Baxter blight: Downtown board complains barricades fueling vandalism

HARLINGEN — Downtown Harlingen property owners say the city barricades along the east side of the Baxter Building are creating an anything-goes attitude when it comes to vandalism.

The white and orange barricades, which block off the sidewalk and parking spots along South A Street, were put in place by the city more than six months ago for safety reasons as debris was cascading down from the vacant high-rise.

“A couple of times a week I walk down the sidewalk in front of the tower, even though it’s barricaded off, and pick up rocks,” Bill DeBrooke, a member of the Downtown Improvement District board, said last week.

“I pick up the rocks because those are the rocks that people are throwing at the windows in the tower and breaking the windows.

“You just pick up the rocks so at least they have to go find other rocks,” said DeBrooke, who characterized vandalism of the nearly 90-year-old Baxter Building and elsewhere in the historic district as an emerging “hobby.”

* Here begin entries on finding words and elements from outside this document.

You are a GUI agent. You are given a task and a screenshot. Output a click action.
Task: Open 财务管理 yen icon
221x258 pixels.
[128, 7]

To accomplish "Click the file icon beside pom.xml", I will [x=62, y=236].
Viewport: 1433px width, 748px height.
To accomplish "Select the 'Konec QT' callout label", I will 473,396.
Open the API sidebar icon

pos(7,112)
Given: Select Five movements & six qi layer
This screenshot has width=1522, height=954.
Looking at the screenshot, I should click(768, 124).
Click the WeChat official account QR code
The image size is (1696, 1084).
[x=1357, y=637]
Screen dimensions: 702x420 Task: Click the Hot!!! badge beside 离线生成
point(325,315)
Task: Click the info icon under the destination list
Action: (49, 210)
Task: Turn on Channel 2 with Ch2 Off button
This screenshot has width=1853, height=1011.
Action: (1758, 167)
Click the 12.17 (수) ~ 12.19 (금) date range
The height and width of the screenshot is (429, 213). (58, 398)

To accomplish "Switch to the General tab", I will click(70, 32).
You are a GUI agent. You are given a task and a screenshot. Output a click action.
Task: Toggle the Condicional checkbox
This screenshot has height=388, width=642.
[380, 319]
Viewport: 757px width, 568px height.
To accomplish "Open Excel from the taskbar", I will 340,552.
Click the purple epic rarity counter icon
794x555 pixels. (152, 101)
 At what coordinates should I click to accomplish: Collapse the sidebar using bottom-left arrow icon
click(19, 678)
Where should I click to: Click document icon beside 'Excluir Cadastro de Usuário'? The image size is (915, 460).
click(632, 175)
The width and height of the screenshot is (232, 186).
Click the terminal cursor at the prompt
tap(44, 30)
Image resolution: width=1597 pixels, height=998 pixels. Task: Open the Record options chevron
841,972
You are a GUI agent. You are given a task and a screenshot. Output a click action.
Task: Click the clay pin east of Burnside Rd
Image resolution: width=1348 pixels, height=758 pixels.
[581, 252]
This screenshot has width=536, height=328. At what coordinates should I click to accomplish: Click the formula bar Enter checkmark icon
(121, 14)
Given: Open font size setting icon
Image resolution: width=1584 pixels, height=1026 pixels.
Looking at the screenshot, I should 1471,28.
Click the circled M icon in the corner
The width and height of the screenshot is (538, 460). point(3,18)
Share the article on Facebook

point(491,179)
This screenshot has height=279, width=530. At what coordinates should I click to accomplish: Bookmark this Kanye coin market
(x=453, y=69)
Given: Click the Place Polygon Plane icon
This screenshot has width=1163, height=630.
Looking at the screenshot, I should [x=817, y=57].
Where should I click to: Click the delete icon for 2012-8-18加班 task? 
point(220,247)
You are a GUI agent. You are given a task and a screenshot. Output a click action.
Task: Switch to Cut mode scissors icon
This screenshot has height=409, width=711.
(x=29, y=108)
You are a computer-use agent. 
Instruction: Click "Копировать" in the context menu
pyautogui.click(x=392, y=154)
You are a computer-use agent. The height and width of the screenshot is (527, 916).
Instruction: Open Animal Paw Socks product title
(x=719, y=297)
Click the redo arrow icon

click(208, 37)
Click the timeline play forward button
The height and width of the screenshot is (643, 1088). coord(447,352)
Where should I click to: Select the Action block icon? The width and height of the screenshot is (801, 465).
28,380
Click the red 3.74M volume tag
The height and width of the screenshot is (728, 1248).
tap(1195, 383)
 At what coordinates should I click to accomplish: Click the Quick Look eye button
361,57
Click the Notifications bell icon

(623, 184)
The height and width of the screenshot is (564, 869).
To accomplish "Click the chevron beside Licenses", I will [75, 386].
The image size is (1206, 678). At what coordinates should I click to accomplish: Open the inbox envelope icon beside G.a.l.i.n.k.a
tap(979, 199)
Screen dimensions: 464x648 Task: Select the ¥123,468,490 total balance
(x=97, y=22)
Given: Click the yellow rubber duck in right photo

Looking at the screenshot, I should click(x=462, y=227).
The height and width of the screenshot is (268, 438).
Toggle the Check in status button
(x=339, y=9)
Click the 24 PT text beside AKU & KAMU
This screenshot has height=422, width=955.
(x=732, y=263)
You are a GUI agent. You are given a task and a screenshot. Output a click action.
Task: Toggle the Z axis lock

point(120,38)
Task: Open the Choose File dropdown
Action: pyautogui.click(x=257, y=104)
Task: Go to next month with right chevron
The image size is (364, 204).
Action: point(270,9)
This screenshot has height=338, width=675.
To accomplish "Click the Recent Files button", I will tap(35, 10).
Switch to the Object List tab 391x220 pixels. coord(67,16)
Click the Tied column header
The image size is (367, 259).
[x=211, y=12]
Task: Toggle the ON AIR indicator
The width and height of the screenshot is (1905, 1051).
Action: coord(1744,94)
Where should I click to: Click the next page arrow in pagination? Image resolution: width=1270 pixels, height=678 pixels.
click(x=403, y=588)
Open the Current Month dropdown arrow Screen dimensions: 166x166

City officials and developer MRE Capital are awaiting a decision following a second attempt to secure federal tax credits to fund much of the construction cost of a proposed $4.5 million renovation of the Baxter Building.

The project would turn the city’s tallest building into 24 apartments, 19 of which would be low-income apartments.

The Texas Department of Housing and Community Affairs, which must approve the federal housing credits, is expected to reveal its decision any day.

A look at the historic, nine-floor Baxter Building reveals dozens of windows in the edifice are missing or have holes from rock strikes.

Members of the downtown board say the vandalism isn’t limited to the Baxter Building.

“This obviously spawns similar vandalism throughout the downtown,” said board member Lars Keim. “Because you have this big target down here, and if it’s not convenient, we’ll go to the next closest target or another target in the area.

“I can’t help but think that all those barricades out there just invite people over … because it’s a mess, it looks like a mess, and its right in the middle of downtown,” Keim added. “I think that invites these guys to come over and see the demolition site and throw rocks at it because it looks like a target.”

DeBrooke, Keim and others on the downtown board are concerned about the psychological effect such open vandalism has on a community. That echoes a policing philosophy known as the “broken windows theory” made popular by New York’s then-Mayor Rudy Giuliani.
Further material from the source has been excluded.